# Network access through dos



## Padmund (Feb 20, 2005)

Hi our PC has decided to crash and will not let me access the C drive .. when it boots up we can get to a command prompt for a\ which is usually the FDD but i think on this machine its the partition on the drive.

Is it possible for us to access our networked machines through dos ???
As there is some stuff we would like to try and back up ? 

Hope this makes sense 
Thanks 
Paddy


----------



## squidboy (Dec 29, 2004)

Padmund said:


> Hi our PC has decided to crash and will not let me access the C drive .. when it boots up we can get to a command prompt for a\ which is usually the FDD but i think on this machine its the partition on the drive.
> 
> Is it possible for us to access our networked machines through dos ???
> As there is some stuff we would like to try and back up ?
> ...


Can do, but it will take a bit of work on your part.

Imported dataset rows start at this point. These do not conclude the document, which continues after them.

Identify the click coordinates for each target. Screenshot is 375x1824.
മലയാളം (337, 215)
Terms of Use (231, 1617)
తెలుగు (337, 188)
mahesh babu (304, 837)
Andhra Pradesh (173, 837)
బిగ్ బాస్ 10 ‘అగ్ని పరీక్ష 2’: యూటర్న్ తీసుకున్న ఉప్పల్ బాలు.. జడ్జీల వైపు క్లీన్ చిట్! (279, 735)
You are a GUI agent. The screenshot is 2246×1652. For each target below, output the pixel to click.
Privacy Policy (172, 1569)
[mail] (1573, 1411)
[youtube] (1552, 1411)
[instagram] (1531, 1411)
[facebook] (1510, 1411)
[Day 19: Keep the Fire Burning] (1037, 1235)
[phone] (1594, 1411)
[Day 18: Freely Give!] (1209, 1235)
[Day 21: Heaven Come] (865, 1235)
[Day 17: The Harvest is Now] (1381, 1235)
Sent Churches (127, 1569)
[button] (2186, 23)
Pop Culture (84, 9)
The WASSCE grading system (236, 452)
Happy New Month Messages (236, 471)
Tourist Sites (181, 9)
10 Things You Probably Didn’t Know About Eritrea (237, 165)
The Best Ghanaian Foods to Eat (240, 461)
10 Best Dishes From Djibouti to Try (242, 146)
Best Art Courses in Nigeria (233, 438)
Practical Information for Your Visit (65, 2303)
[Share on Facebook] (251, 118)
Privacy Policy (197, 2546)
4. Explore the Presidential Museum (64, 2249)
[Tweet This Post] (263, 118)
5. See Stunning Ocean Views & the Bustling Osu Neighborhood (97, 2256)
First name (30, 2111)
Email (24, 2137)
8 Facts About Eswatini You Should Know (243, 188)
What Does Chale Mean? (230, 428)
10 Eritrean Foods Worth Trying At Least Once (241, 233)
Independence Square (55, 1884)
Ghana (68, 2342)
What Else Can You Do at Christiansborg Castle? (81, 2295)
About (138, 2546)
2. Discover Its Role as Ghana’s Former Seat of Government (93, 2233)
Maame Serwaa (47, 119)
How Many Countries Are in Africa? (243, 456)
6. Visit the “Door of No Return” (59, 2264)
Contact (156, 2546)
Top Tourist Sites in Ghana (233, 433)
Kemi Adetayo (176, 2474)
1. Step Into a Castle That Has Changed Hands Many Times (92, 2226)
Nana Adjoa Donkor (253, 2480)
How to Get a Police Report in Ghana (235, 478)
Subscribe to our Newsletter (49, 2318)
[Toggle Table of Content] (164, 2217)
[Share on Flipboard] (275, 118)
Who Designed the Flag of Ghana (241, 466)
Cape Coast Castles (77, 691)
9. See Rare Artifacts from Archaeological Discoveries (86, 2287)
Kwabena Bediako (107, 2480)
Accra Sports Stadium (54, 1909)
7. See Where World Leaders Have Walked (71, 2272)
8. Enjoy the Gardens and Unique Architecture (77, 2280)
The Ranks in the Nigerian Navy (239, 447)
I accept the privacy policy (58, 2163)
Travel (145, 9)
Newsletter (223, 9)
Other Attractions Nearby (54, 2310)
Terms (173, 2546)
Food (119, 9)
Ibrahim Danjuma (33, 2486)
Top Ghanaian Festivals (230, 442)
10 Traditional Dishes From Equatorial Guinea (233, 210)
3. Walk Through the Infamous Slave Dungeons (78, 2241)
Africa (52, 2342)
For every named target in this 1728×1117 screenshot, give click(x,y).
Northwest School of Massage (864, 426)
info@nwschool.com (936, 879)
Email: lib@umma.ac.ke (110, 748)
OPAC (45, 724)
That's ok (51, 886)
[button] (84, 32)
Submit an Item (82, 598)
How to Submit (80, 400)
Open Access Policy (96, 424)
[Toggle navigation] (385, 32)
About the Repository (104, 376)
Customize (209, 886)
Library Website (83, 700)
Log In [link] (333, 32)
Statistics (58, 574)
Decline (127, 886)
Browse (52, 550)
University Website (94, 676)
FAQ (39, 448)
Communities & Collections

Basically, you'd need to load the (dos version) of your network card driver and the TCP/IP stack. Once that's successful you can connect to shares...assuming this is all windows based (?).

This website has some great stuff to get you started to boot off a floppy, load the right drivers and connect to your shares:

http://www.bootdisk.com/


----------



## Lurker1 (Jan 30, 2001)

If you are getting a A prompt are you sure that you don't have anything in the floppy drive? Anyway the best thing to do to try to recover files is to remove the hard drive from its current computer and hook it up as a slave drive in a different (working) computer. Then you may be able to copy the information you want to save from the slave drive to the main drive.


----------



## nikhilvc (Mar 17, 2005)

hey everyone,
i wanted to know how to send a message from one computer to another through DOS?
any suggestions?


----------